The protestors first made the outrageous claims public in a YouTube video. They say officers from out-state came to downtown Minneapolis and asked them to take part in a drug training program.
FOX 9 caught up with one of those protesters at the Occupy protest on Peavey Plaza. When asked whether the officer supplied him with drugs, Michael Bounds replied, "Yes."
"They gave me a quarter of marijuana in exchange for me to tell them what's going on with Occupy," he said.
Bounds could say which agency the officers came from, but he did say he smoked the pot in front of the officers.
Occupy organizer Ben Egerman said, "Whoever authorized this is completely unethical."

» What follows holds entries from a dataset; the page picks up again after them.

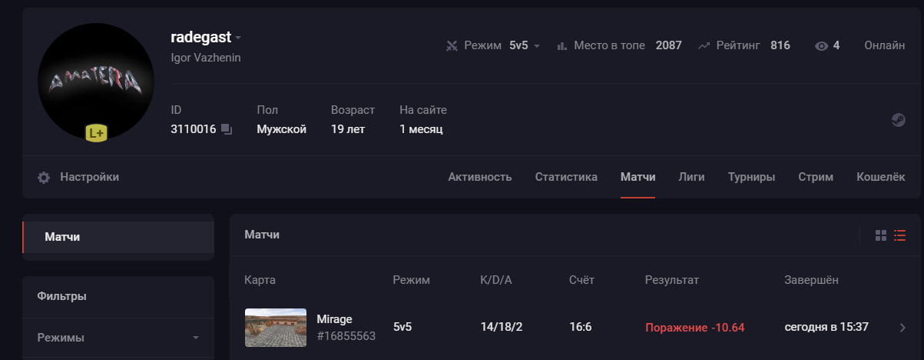Open the 5v5 mode dropdown
The image size is (924, 360).
[x=525, y=45]

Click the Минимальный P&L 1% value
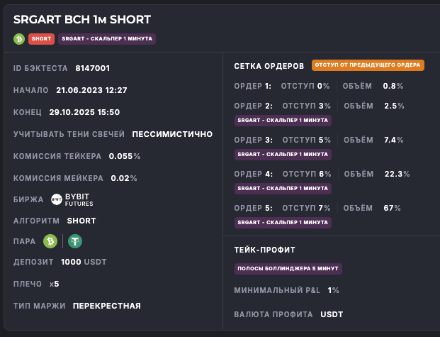click(333, 290)
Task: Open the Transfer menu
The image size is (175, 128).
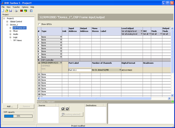Action: [16, 7]
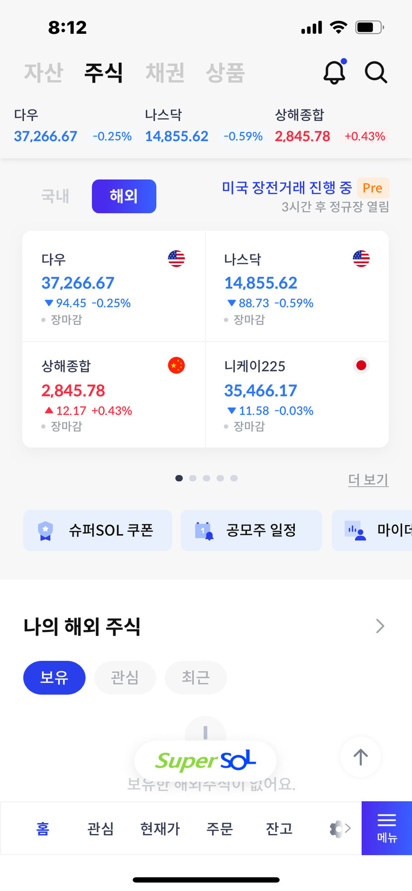The image size is (412, 891).
Task: Open 공모주 일정 calendar shortcut
Action: pyautogui.click(x=251, y=530)
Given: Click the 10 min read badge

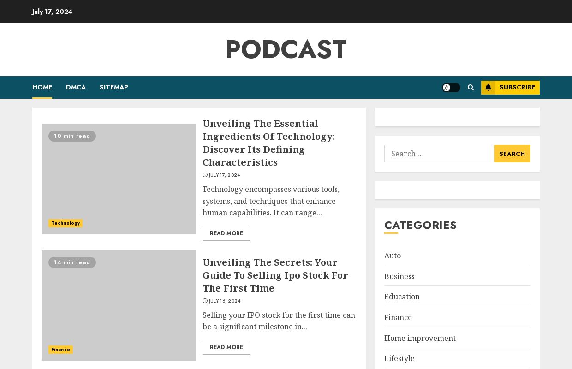Looking at the screenshot, I should pyautogui.click(x=72, y=136).
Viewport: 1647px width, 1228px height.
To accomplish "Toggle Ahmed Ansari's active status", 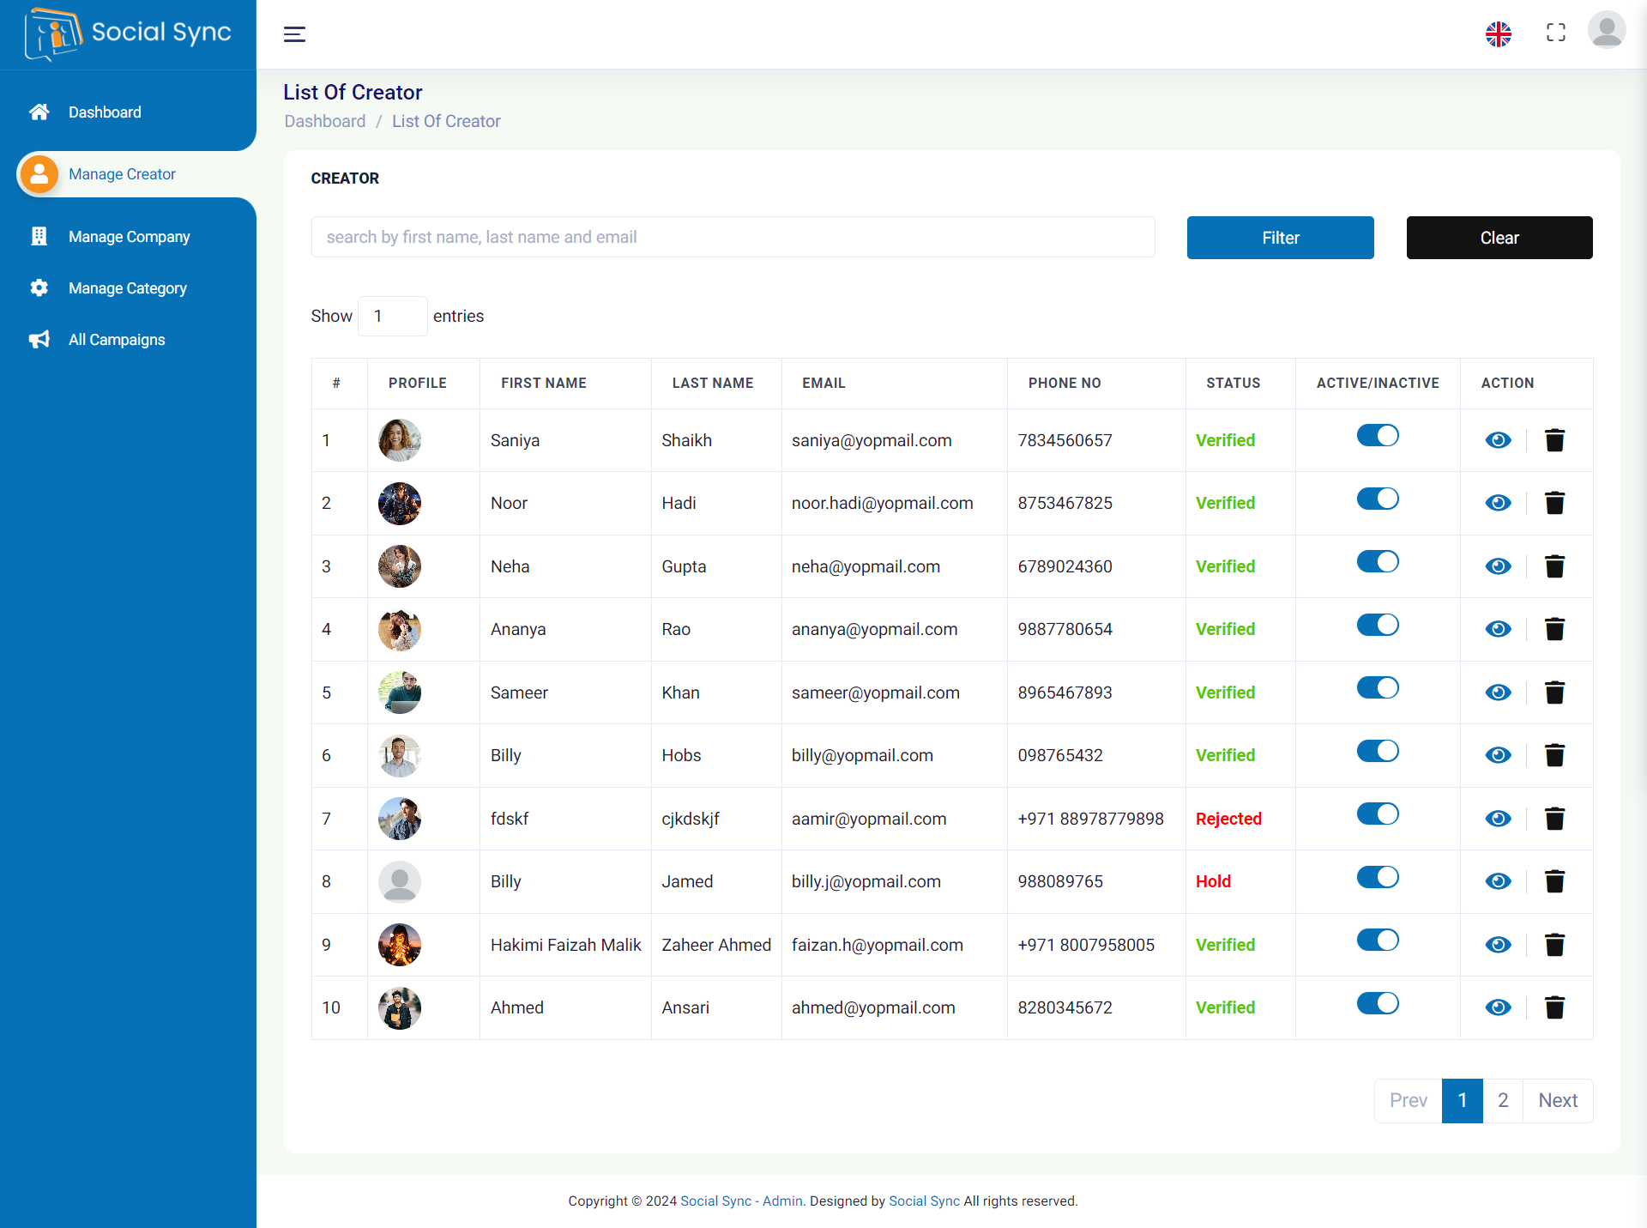I will (x=1377, y=1002).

The State Patrol confirms the officers currently coming under fire come to Minneapolis from across the state to get training from the State Patrol's Drug Recognition Evaluator Program, which involves officers driving people who are already under the influence to a site in Richfield where they're studied and monitored for a short period. The goal is to help officers detect drugged drivers.

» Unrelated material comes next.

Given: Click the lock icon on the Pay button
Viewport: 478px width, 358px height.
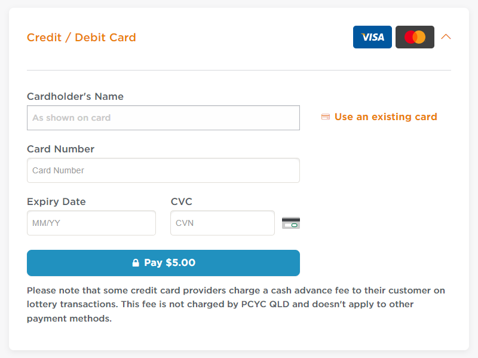Looking at the screenshot, I should tap(136, 263).
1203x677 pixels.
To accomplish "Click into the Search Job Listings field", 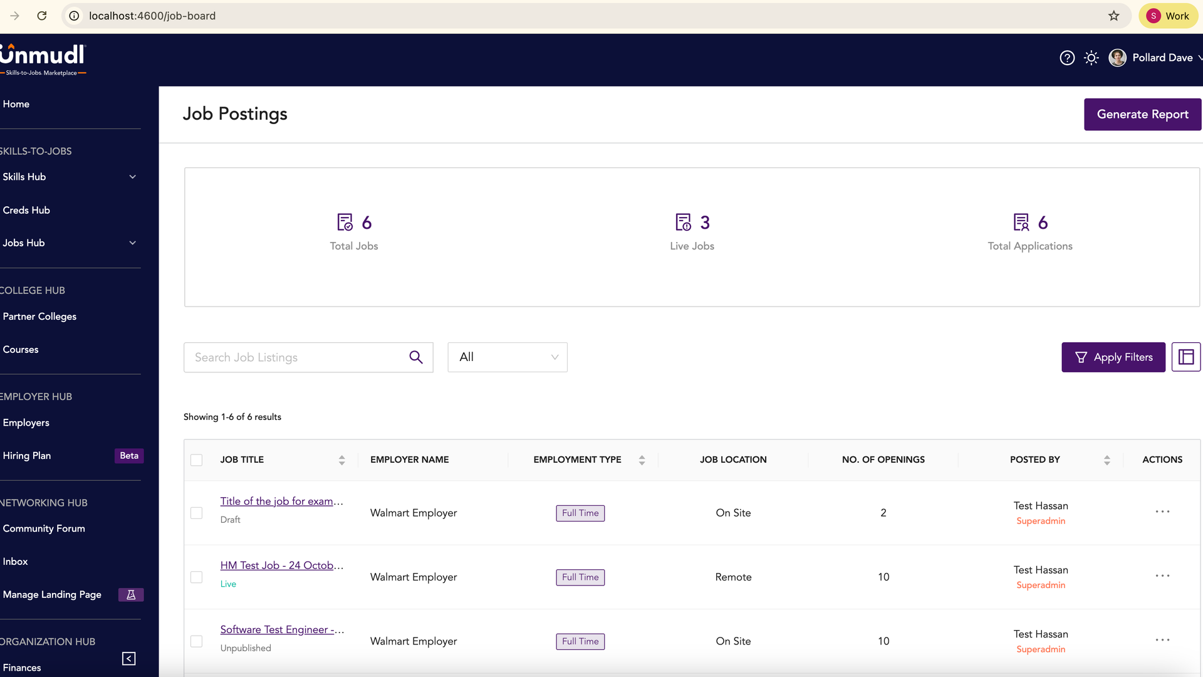I will point(294,357).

Lt. Eric Roeske said, "We haven't found any evidence or any indication any illegal drugs were provided to anyone."
The State Patrol says it has reviewed the YouTube video, but the evidence just isn't there.
Lt. Roeske added, "Other than allegations made in the video, which were not supported by any video evidence, we did not find anything to substantiate any of those allegations."
Local activists say it's time to take a closer look.
"We think there needs to be a full blown investigation into this program because there are really serious ethical questions around it," said Michelle Gross, with Communities United Against Police Brutality.
Protesters say they plan on making noise until someone listens.
Minneapolis Police do not take part in the training program.